Random-Intercept BART

The final lecture introduced Random-Intercept BART (riBART), an extension designed to handle structured ecological data. It is used in situations where observations are grouped by site, region, year, or any hierarchical unit that introduces dependence. Traditional BART assumes that all data points are independent, an assumption often violated in spatial or temporal studies. Random-intercept BART incorporates group-level variation directly into the model, combining the flexibility of tree ensembles with the structure of mixed models.

From Fixed to Random Effects

In a linear mixed model, we write the response as:

\[y_i = \alpha_{g[i]} + \mathbf{x}_i^\top \boldsymbol{\beta} + \varepsilon_i,\]

where \(\alpha_{g[i]}\) is a random intercept for group \(g[i]\) (e.g. site or region), drawn from a group-level distribution such as

\[\alpha_{g[i]} \sim \text{Normal}(0, \sigma_\alpha^2).\]

This accounts for differences in baseline response between groups without estimating a separate parameter for each one. Random-intercept BART extends this logic to the nonparametric setting:

\[y_i = f(\mathbf{x}_i) + a_{g[i]} + \varepsilon_i,\]

where \(f(\mathbf{x}_i)\) is the sum-of-trees prediction, and \(a_{g[i]}\) is a random effect that captures structured residual variation. Both components are estimated jointly in the Bayesian framework, allowing uncertainty in \(f\) and \(a\) to interact naturally.

In hierarchical ecological data, such as multiple observations per site, spatial clusters of plots, or repeated surveys across years, this structure is very important. Without it, models can conflate within-group correlation with environmental effects, leading to overconfident estimates and inflated variable importance.

Posterior Estimation

The random effects \(a_{g[i]}\) are treated as latent parameters and updated within the Gibbs sampler alongside the tree structures. After integrating over posterior draws, predictions take the form:

\[\hat{y}_i = \frac{1}{S} \sum_{s=1}^{S} \big( f^{(s)}(\mathbf{x}_i) + a^{(s)}_{g[i]} \big),\]

with corresponding credible intervals derived from the full posterior sample.

This formulation naturally partitions uncertainty into two components, variation in the environmental response $f$ and variation attributable to group-level heterogeneity \(a\).

In practice, the addition of random intercepts allows the model to fit local deviations without distorting global relationships. For example, two sites might experience the same temperature and precipitation but differ in baseline suitability due to unmeasured soil conditions or sampling effects; the random effect absorbs this difference.

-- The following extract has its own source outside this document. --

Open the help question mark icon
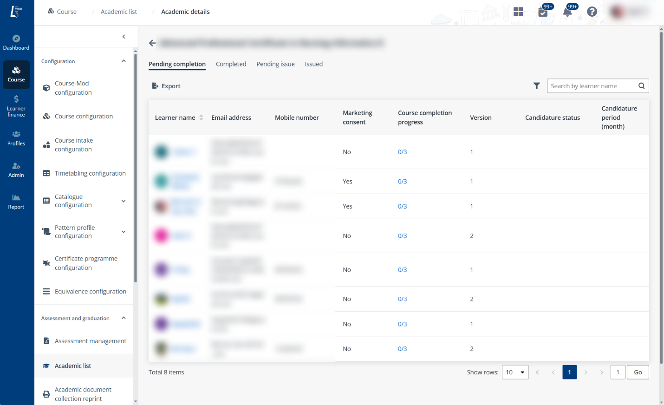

Application to the Joshua Tree Dataset

Using riBART, we modeled Joshua tree presence across multiple U.S. states. Each state received its own random intercept, capturing regional biases not explained by climate alone. This formulation revealed subtle differences in baseline occupancy probabilities: Nevada and California showing higher intercepts than Utah, while the main environmental response (temperature-precipitation curvature) remained consistent across regions. The resulting model combined three strengths:

  1. Flexibility: Nonlinear environmental responses via tree ensembles

  2. Structure: Hierarchical grouping via random intercepts

  3. Uncertainty quantification: Full posterior inference for both components

Together, these features allow BART to move beyond simple species-environment relationships, modeling ecological data in their hierarchical and uncertain form.